--- HOW TO COMPLETE THIS TASK ---
Locate every line in the material below that has the word "computer". Copy each of those lines.

Content starts

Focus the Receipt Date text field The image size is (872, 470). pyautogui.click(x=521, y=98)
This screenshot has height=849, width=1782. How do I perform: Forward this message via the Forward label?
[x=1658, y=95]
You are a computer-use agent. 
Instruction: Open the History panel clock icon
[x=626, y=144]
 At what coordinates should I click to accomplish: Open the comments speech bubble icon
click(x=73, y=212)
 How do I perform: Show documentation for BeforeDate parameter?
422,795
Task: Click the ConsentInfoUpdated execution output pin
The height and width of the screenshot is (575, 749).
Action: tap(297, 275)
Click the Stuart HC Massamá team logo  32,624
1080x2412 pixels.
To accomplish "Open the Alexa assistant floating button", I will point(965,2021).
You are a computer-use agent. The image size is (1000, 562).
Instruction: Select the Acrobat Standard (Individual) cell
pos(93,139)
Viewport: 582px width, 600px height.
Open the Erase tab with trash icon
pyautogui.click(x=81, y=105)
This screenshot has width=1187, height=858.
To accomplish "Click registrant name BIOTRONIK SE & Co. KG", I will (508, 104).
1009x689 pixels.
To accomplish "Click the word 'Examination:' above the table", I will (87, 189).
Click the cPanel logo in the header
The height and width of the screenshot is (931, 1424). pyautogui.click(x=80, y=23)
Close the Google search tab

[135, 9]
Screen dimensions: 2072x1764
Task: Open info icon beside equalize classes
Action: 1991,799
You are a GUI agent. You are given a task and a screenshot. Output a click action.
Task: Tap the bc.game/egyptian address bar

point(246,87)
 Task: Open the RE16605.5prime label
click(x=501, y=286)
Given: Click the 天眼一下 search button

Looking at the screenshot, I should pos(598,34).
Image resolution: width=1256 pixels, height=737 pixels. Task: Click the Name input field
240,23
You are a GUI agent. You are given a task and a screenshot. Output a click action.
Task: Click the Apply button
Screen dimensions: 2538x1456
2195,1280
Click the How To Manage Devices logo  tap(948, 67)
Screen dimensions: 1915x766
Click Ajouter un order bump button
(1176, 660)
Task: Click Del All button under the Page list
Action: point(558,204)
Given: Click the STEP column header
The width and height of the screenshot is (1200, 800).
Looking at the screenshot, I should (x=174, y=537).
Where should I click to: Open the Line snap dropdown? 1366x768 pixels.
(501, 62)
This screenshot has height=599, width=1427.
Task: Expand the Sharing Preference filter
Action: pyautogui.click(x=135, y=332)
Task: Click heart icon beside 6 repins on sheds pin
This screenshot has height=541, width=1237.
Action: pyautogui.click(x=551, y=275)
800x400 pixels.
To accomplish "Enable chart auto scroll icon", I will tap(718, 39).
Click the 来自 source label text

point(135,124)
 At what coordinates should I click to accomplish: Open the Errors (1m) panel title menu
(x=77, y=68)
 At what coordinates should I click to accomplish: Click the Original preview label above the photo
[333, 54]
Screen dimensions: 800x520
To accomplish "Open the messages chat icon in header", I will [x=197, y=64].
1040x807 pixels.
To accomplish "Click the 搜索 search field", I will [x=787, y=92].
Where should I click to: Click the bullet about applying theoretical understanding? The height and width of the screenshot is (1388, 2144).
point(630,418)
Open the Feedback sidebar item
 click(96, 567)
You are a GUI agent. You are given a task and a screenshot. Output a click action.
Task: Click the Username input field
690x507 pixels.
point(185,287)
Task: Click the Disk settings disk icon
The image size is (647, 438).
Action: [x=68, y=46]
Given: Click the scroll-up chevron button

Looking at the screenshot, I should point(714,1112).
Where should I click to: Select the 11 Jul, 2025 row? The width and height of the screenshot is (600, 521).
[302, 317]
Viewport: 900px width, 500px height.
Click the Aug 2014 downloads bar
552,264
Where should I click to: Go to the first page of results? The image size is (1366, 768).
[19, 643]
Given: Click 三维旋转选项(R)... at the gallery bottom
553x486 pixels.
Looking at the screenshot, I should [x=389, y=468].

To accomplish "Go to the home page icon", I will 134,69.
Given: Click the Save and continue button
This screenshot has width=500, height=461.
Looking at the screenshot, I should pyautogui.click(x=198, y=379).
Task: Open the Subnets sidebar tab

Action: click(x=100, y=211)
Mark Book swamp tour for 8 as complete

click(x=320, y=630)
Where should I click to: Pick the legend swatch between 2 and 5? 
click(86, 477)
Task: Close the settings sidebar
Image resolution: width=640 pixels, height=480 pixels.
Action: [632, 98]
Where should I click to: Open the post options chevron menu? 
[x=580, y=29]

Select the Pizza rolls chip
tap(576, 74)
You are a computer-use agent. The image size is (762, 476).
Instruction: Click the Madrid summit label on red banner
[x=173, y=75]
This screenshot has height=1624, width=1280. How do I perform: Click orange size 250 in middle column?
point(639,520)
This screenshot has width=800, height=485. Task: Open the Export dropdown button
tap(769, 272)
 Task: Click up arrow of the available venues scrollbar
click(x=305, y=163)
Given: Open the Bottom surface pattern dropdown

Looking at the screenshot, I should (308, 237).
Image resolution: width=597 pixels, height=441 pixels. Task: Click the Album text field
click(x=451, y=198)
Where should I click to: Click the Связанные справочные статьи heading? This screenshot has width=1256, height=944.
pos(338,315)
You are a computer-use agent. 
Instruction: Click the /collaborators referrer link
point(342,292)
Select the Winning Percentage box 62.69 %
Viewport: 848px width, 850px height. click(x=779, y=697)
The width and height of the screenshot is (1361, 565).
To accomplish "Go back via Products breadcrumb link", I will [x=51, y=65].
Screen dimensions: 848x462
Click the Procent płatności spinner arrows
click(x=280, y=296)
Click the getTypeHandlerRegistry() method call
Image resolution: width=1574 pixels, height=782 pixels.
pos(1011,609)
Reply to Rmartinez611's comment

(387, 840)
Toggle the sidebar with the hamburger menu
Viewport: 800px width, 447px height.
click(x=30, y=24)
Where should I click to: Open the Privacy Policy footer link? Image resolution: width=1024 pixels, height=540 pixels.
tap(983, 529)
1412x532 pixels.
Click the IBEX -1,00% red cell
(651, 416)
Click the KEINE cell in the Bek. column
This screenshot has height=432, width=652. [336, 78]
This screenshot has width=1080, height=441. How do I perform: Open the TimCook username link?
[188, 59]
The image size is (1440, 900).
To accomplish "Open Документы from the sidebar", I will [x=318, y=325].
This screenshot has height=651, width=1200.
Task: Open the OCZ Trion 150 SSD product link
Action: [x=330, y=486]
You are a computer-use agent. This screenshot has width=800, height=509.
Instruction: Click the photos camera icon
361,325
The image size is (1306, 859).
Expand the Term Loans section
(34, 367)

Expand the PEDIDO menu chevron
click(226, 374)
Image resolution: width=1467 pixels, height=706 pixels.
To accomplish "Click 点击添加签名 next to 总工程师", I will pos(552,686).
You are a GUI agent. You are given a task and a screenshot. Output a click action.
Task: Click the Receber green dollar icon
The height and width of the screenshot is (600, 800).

Content ends

--- ANSWER SECTION ---
You are a computer-use agent. 
You are a computer-use agent. The image size is (1000, 562).
You are a computer-use agent. The image size is (762, 476).
You are a computer-use agent. 
You are a computer-use agent. This screenshot has width=800, height=509.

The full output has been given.